In 2014 I've had 3 alcohol -free days so far.

This makes the 2014 Group Alcohol-Free days so far:

8 alcohol free days!

do you think we will make 365 between us all?


----------



## LeeLee (Jan 11, 2014)

Well done to all those taking part.  I'm not planning to add my alcohol-free days because days when I do have a drink are outnumbered about 30-1 by those when I don't.  I could have done with something like this when I was going from 2-1 the other way!    Good luck to everyone.


----------



## zuludog (Jan 11, 2014)

To remind you. I'm trying to go for a year without alcohol, so that means 11 days so far

If you put 'a year without alcohol' into Google you'll find some interesting accounts


----------



## Cat1964 (Jan 11, 2014)

Hubby is sitting right now having just poured himself a wee vodka with ice and water. It's not bothering me at all and I thought it would 

alcohol free days = 11


----------



## zuludog (Jan 11, 2014)

Like a lot of things, once you've made the decision, actually doing it is fairly easy. Get yer mind straight, and the rest will follow


----------



## runner (Jan 11, 2014)

With CZuludog and Cat that makes:

30 alcohol free days so far!


----------



## Bloden (Jan 13, 2014)

zuludog said:


> Like a lot of things, once you've made the decision, actually doing it is fairly easy. Get yer mind straight, and the rest will follow



Thanks for the advice zd. You're right. So I got my mind straight today, and didn't reach for the wine as soon as I got in from work. Had a cuppa instead. And that was after an hour with a bunch of screaming five-year-olds. 

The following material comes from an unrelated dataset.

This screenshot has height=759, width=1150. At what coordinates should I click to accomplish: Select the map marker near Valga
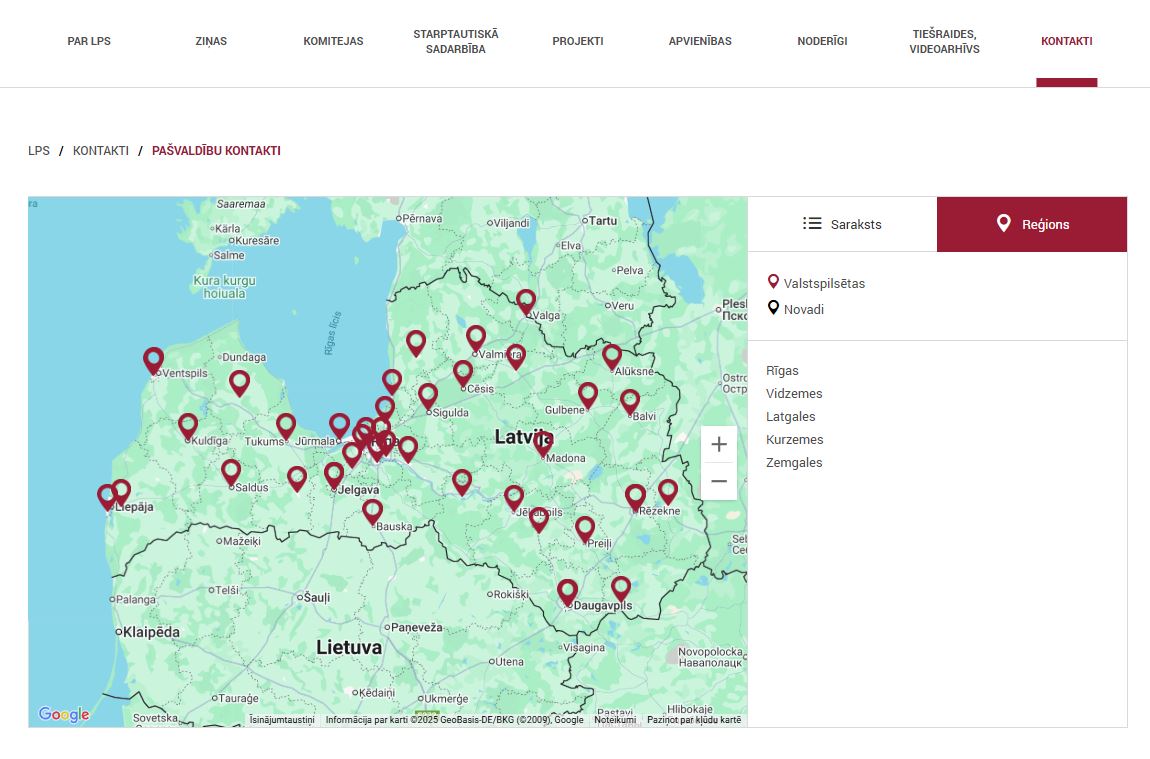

So add one more booze-free day to the total, runner.


----------



## zuludog (Jan 13, 2014)

As we know, a cup of tea was, and still is, the traditional British cure - all. I wonder if it's only since the relative cost of alcohol has come down that it has tended to be replaced by a slug of Scotch or something.

Congratulations!


----------



## runner (Jan 14, 2014)

Bloden said:


> Thanks for the advice zd. You're right. So I got my mind straight today, and didn't reach for the wine as soon as I got in from work. Had a cuppa instead. And that was after an hour with a bunch of screaming five-year-olds.
> 
> So add one more booze-free day to the total, runner.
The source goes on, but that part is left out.